▶ [INSTRUCTIONS FOR THE TASK]: In full and without deviation, write out the entries that follow.
DATA START
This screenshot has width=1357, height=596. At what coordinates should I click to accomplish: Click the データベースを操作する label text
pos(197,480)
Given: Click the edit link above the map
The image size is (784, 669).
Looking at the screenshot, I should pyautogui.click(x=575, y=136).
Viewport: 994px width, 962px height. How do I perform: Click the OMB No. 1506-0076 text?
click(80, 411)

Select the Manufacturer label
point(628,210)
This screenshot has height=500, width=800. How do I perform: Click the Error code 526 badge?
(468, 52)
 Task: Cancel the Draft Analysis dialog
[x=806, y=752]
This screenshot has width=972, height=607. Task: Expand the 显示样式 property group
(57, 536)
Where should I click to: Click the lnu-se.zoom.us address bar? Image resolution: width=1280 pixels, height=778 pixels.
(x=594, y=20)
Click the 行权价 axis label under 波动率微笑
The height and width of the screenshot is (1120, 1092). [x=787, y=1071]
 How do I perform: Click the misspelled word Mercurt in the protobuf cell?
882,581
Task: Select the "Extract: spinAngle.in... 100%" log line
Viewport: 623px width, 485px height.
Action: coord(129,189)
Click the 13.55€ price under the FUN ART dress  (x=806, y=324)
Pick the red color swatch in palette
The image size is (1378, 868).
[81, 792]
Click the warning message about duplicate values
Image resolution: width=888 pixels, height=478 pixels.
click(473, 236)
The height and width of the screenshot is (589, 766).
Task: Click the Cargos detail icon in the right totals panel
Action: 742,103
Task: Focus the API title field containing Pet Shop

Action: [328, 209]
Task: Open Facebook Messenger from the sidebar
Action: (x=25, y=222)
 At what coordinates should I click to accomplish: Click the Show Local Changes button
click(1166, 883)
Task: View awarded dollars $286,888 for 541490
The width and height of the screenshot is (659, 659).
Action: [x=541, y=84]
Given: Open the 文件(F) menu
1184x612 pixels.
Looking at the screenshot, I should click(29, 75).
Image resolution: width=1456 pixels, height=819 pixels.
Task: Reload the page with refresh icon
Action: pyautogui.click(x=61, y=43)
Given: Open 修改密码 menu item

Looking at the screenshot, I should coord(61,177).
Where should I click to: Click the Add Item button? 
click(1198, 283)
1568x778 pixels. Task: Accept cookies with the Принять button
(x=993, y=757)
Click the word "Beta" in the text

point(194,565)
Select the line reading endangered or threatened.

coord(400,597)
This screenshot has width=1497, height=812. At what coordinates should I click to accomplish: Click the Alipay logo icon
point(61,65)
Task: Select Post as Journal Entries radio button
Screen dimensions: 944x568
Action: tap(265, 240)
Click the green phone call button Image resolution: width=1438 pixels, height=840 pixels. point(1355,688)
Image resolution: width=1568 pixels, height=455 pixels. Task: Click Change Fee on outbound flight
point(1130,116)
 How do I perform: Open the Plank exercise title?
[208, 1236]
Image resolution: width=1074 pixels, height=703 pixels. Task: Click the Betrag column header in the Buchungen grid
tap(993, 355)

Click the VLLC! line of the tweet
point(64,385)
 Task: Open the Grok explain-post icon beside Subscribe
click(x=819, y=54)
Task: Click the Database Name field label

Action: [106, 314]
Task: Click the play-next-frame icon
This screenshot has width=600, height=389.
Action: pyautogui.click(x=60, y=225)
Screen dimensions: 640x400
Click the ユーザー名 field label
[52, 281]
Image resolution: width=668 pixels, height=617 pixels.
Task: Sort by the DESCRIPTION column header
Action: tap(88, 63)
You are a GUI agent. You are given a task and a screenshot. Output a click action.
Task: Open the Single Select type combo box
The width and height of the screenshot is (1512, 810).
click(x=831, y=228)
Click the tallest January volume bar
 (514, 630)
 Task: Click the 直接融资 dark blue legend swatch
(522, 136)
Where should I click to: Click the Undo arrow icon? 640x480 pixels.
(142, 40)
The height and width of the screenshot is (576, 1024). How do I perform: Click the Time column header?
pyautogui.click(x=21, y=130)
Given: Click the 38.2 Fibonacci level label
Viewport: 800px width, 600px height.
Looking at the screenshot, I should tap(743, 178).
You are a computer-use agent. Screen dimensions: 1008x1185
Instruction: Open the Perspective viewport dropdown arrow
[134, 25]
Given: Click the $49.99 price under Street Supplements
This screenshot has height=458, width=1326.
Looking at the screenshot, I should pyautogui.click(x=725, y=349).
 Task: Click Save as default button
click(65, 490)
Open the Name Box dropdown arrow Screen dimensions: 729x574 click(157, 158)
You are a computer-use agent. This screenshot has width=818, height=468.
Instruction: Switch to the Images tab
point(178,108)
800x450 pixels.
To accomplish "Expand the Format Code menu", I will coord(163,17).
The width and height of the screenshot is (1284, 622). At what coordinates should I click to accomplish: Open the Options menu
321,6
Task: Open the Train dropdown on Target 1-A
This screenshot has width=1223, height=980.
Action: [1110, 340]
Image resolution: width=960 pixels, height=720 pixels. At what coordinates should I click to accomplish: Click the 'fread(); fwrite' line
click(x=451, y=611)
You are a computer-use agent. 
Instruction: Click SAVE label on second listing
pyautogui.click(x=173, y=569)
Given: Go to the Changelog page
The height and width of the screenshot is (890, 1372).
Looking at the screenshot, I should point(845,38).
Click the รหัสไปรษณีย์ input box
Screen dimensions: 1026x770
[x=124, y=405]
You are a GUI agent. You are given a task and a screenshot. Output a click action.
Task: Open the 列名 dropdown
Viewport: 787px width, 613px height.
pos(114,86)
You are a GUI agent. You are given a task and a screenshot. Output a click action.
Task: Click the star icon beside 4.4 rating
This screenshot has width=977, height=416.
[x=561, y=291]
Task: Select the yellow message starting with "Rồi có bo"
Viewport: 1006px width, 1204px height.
DATA END
▶ [REPLY]:
This screenshot has width=1357, height=596. At what coordinates should I click to accomplish: Click the データベースを操作する label text
pos(197,480)
Given: Click the edit link above the map
The image size is (784, 669).
Looking at the screenshot, I should pyautogui.click(x=575, y=136).
Viewport: 994px width, 962px height. How do I perform: Click the OMB No. 1506-0076 text?
click(80, 411)

Select the Manufacturer label
point(628,210)
This screenshot has height=500, width=800. How do I perform: Click the Error code 526 badge?
(468, 52)
 Task: Cancel the Draft Analysis dialog
[x=806, y=752]
This screenshot has width=972, height=607. Task: Expand the 显示样式 property group
(57, 536)
Where should I click to: Click the lnu-se.zoom.us address bar? Image resolution: width=1280 pixels, height=778 pixels.
(x=594, y=20)
Click the 行权价 axis label under 波动率微笑
The height and width of the screenshot is (1120, 1092). [x=787, y=1071]
 How do I perform: Click the misspelled word Mercurt in the protobuf cell?
882,581
Task: Select the "Extract: spinAngle.in... 100%" log line
Viewport: 623px width, 485px height.
Action: coord(129,189)
Click the 13.55€ price under the FUN ART dress  (x=806, y=324)
Pick the red color swatch in palette
The image size is (1378, 868).
[81, 792]
Click the warning message about duplicate values
Image resolution: width=888 pixels, height=478 pixels.
click(473, 236)
The height and width of the screenshot is (589, 766).
Task: Click the Cargos detail icon in the right totals panel
Action: 742,103
Task: Focus the API title field containing Pet Shop

Action: [328, 209]
Task: Open Facebook Messenger from the sidebar
Action: (x=25, y=222)
 At what coordinates should I click to accomplish: Click the Show Local Changes button
click(1166, 883)
Task: View awarded dollars $286,888 for 541490
The width and height of the screenshot is (659, 659).
Action: [x=541, y=84]
Given: Open the 文件(F) menu
1184x612 pixels.
Looking at the screenshot, I should click(29, 75).
Image resolution: width=1456 pixels, height=819 pixels.
Task: Reload the page with refresh icon
Action: pyautogui.click(x=61, y=43)
Given: Open 修改密码 menu item

Looking at the screenshot, I should coord(61,177).
Where should I click to: Click the Add Item button? 
click(1198, 283)
1568x778 pixels. Task: Accept cookies with the Принять button
(x=993, y=757)
Click the word "Beta" in the text

point(194,565)
Select the line reading endangered or threatened.

coord(400,597)
This screenshot has width=1497, height=812. At what coordinates should I click to accomplish: Click the Alipay logo icon
point(61,65)
Task: Select Post as Journal Entries radio button
Screen dimensions: 944x568
Action: tap(265, 240)
Click the green phone call button Image resolution: width=1438 pixels, height=840 pixels. point(1355,688)
Image resolution: width=1568 pixels, height=455 pixels. Task: Click Change Fee on outbound flight
point(1130,116)
 How do I perform: Open the Plank exercise title?
[208, 1236]
Image resolution: width=1074 pixels, height=703 pixels. Task: Click the Betrag column header in the Buchungen grid
tap(993, 355)

Click the VLLC! line of the tweet
point(64,385)
 Task: Open the Grok explain-post icon beside Subscribe
click(x=819, y=54)
Task: Click the Database Name field label

Action: [106, 314]
Task: Click the play-next-frame icon
This screenshot has width=600, height=389.
Action: pyautogui.click(x=60, y=225)
Screen dimensions: 640x400
Click the ユーザー名 field label
[52, 281]
Image resolution: width=668 pixels, height=617 pixels.
Task: Sort by the DESCRIPTION column header
Action: tap(88, 63)
You are a GUI agent. You are given a task and a screenshot. Output a click action.
Task: Open the Single Select type combo box
The width and height of the screenshot is (1512, 810).
click(x=831, y=228)
Click the tallest January volume bar
 (514, 630)
 Task: Click the 直接融资 dark blue legend swatch
(522, 136)
Where should I click to: Click the Undo arrow icon? 640x480 pixels.
(142, 40)
The height and width of the screenshot is (576, 1024). How do I perform: Click the Time column header?
pyautogui.click(x=21, y=130)
Given: Click the 38.2 Fibonacci level label
Viewport: 800px width, 600px height.
Looking at the screenshot, I should tap(743, 178).
You are a computer-use agent. Screen dimensions: 1008x1185
Instruction: Open the Perspective viewport dropdown arrow
[134, 25]
Given: Click the $49.99 price under Street Supplements
This screenshot has height=458, width=1326.
Looking at the screenshot, I should pyautogui.click(x=725, y=349).
 Task: Click Save as default button
click(65, 490)
Open the Name Box dropdown arrow Screen dimensions: 729x574 click(157, 158)
You are a computer-use agent. This screenshot has width=818, height=468.
Instruction: Switch to the Images tab
point(178,108)
800x450 pixels.
To accomplish "Expand the Format Code menu", I will coord(163,17).
The width and height of the screenshot is (1284, 622). At what coordinates should I click to accomplish: Open the Options menu
321,6
Task: Open the Train dropdown on Target 1-A
This screenshot has width=1223, height=980.
Action: [1110, 340]
Image resolution: width=960 pixels, height=720 pixels. At what coordinates should I click to accomplish: Click the 'fread(); fwrite' line
click(x=451, y=611)
You are a computer-use agent. 
Instruction: Click SAVE label on second listing
pyautogui.click(x=173, y=569)
Given: Go to the Changelog page
The height and width of the screenshot is (890, 1372).
Looking at the screenshot, I should point(845,38).
Click the รหัสไปรษณีย์ input box
Screen dimensions: 1026x770
[x=124, y=405]
You are a GUI agent. You are given a task and a screenshot. Output a click action.
Task: Open the 列名 dropdown
Viewport: 787px width, 613px height.
pos(114,86)
You are a GUI agent. You are given a task and a screenshot. Output a click action.
Task: Click the star icon beside 4.4 rating
This screenshot has width=977, height=416.
[x=561, y=291]
Task: Select the yellow message starting with "Rồi có bo"
Viewport: 1006px width, 1204px height.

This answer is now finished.